So now that I’ve figured out where I’d like to stay in Nancy, I need to plan what I’m going to see. The city has a long history, dating back almost 1,000 years. Before France was one unified country, there were a series of independent Duchies that rivaled the crown in importance. Nancy was the capital of the Duchy of Lorraine. Duke Charles III was an early urban planner with utopian plans for a city that lay on the crossroads between northern and southern Europe. Fast forward a few hundred years and the Duchy was given to Stanislas Leszczynski, the father-in-law of Louis XV, and deposed king of Poland. Stanislas kept the Duchy until his death in 1766, at which time it reverted to the French crown.
When France lost Alsace-Lorraine after the disastrous war against Prussia in 1871, Nancy remained French. It filled with refugees who didn’t want to live in Germany. They brought money and know-how with them that transformed the city into the artistic and intellectual hub that it remains today.
The oldest part of Nancy is la Vieille Ville (lah veeay veel), or “the Old City.” It has a more bohemian feel, with galleries, small theatres, and artisan’s workshops.
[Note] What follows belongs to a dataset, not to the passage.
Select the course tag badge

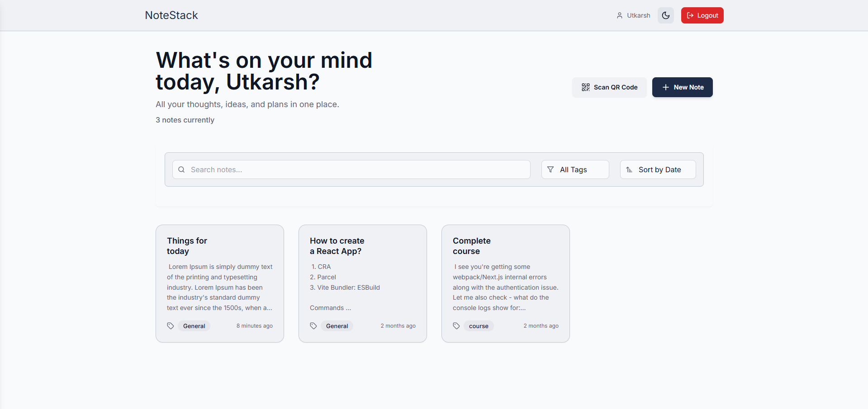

It’s home to the 14th century Porte de la Craffe, above, part of the original fortifications.
Nearby is le palais des ducs de Lorraine, which houses the musée de Lorrain. To mark the 100th anniversary of the start of World War I, there is an exhibit entitled Été 1914 (Summer 1914) that will be open through September 21.
My next stop will probably be the 18th-century Palais du Gouverneur, also classified by UNESCO. That should be enough sight-seeing for one day. Another day, I’ll talk about la Ville Neuve. It looks like I’m going to have a good time, doesn’t it?